こうして、本発明においては、各ユーザー装置又は各ユーザーに対してユニークなOTP関数を有するだけでなく、新たなOTPアプリケーションをインストールせずに、トランザクションごとに新たなOTP関数を選択することを含め、OTP関数を定期的に変えることもできる。OTPアプリケーションに単独のOTP関数が埋め込まれている場合であっても、OTP関数への入力としてサーバーにより送られるコントロールコードによってOTP関数の振る舞いを(例えばトランザクションごとに)変化させることができる。
【0070】
二方向認証
相互認証としても知られ、2者が互いに認証することを指す。言い換えると、両者が他者のアイデンティティを確信できるやり方で、クライアント又はユーザーがサーバーに対して彼ら自身を証明し、そのサーバーはそのクライアント又はユーザーに対してそれ自身を証明する。
【0071】
二方向認証は、アクティブな(直接的な)「ファーミング」または「フィッシング」に対抗するのに特に役に立つ。それは、ユーザーが、サーバーからの応答が本物であるということを検証できる仕組みである。
【0072】
下記のこの実施形態の二方向プロトコルは、ここで述べる他の技術と結合して使用することができる。この実施形態において、上記のOTPプロトコルは二方向認証を実施するのに使われる。二方向認証の際、ユーザー登録及び認証(トランザクションプロセス)が上記のように行われ、例えば図3及び4と関連する。
【0073】
図7は、二方向認証におけるサーバーの認証を説明するのに役立つボックス図である。完全な二方向認証プロセスを示すものではなく、図3、図4、及び、ユーザーの登録及び認証に関連する上述の説明を合わせて考慮しなければならない。
【0074】
図7ではユーザーが既に登録されていることを仮定している。
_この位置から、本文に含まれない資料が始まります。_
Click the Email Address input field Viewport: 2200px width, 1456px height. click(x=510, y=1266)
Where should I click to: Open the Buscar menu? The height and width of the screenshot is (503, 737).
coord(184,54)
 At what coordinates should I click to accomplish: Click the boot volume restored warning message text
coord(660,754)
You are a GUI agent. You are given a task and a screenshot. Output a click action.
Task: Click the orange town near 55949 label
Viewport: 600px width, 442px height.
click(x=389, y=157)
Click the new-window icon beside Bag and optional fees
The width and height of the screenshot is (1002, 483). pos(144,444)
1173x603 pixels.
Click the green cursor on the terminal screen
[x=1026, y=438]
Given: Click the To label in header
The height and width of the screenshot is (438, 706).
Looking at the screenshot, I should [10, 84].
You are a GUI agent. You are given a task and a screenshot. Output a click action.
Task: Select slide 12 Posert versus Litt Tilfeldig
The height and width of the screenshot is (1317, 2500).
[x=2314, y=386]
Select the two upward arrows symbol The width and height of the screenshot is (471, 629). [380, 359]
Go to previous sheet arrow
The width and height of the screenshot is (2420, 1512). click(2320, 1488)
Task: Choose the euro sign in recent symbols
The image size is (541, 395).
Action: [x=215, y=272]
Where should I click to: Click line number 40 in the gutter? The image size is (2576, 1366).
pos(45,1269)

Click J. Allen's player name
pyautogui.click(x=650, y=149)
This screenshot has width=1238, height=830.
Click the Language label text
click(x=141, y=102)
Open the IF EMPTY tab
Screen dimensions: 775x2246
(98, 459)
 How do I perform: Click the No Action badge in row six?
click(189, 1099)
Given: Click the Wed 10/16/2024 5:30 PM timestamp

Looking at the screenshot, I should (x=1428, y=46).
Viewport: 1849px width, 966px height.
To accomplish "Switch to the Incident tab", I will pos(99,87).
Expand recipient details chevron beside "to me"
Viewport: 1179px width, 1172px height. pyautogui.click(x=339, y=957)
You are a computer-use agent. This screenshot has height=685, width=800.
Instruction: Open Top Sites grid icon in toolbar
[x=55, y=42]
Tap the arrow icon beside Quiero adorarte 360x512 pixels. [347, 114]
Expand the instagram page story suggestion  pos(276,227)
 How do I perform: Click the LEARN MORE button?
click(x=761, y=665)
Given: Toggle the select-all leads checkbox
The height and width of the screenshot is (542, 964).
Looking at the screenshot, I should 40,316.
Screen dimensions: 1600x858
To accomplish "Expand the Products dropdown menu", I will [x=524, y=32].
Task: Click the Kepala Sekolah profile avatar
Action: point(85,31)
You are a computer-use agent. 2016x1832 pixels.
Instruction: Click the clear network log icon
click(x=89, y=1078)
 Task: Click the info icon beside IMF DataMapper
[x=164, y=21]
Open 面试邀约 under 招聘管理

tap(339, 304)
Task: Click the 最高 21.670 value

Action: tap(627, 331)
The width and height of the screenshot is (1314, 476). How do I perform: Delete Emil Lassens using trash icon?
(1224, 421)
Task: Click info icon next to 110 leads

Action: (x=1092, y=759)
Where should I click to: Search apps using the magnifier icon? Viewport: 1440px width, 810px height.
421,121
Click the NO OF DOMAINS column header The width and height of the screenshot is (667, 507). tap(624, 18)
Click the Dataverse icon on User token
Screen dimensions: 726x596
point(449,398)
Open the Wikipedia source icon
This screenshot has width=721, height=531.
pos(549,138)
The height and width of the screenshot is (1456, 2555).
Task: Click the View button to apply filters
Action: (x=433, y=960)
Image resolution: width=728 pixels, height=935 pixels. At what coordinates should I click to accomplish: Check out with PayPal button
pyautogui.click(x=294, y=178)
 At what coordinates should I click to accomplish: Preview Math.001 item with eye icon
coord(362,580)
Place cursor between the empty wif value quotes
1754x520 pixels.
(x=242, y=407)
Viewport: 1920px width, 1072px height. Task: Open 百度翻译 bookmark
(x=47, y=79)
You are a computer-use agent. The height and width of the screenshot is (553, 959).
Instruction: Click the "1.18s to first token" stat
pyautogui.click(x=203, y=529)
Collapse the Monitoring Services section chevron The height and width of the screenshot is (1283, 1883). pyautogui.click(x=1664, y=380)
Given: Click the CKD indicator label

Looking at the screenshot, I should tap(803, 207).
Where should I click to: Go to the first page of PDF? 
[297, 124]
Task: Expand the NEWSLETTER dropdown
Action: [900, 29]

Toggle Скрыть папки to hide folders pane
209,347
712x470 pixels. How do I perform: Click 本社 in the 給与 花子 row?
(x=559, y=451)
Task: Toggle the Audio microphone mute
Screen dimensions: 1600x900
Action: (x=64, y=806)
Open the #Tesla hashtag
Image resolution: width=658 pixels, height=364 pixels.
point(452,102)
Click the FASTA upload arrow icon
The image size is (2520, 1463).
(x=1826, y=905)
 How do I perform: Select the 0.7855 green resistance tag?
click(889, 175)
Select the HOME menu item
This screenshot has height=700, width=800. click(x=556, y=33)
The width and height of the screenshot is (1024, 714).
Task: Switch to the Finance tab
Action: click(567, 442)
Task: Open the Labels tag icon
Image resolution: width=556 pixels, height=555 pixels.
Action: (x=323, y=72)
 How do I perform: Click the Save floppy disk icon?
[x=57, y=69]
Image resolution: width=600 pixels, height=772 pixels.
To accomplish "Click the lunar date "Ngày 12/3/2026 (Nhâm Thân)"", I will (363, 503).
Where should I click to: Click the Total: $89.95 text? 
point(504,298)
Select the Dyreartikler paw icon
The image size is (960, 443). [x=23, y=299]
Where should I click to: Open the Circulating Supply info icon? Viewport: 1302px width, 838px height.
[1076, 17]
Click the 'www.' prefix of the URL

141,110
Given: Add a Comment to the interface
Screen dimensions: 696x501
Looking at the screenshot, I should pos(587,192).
サーバーは既にユーザーの秘密鍵を有している。この場合、PINをラベルしている。このサーバーはトランザクションコードを生成し、ユーザーのPIN及び新しいトランザクションナンバーに基づいて、ユーザーと関連付けられたOTP関数を使ってOTPを算出する。トランザクションナンバーはユーザーに供給される。OTPもまた、ユーザー又はユーザー装置に供給される。或る実施形態におけるOTPとトランザクションナンバーは、異なるチャンネルを通じて供給される。
【0075】
OTPアプリケーションはユーザーからPINを要求し、トランザクションコードとユーザーのPINとに基づいて、OTP関数を使ってOTPを生成する。OTPアプリケーション又は他のアプリケーションは、ユーザーに対してサーバーを証明するために、ユーザー装置によって生成されたOTPと、サーバーによって供給されたOTPとの比較を行う。
【0076】
一実施形態では、ユーザー装置上のサーバーの認証は次を含む:
・サーバーは1つ又は複数のトランザクションナンバーを生成し、ユーザーのOTP関数と単数又は複数の秘密鍵とに基づいて、OTPを計算する。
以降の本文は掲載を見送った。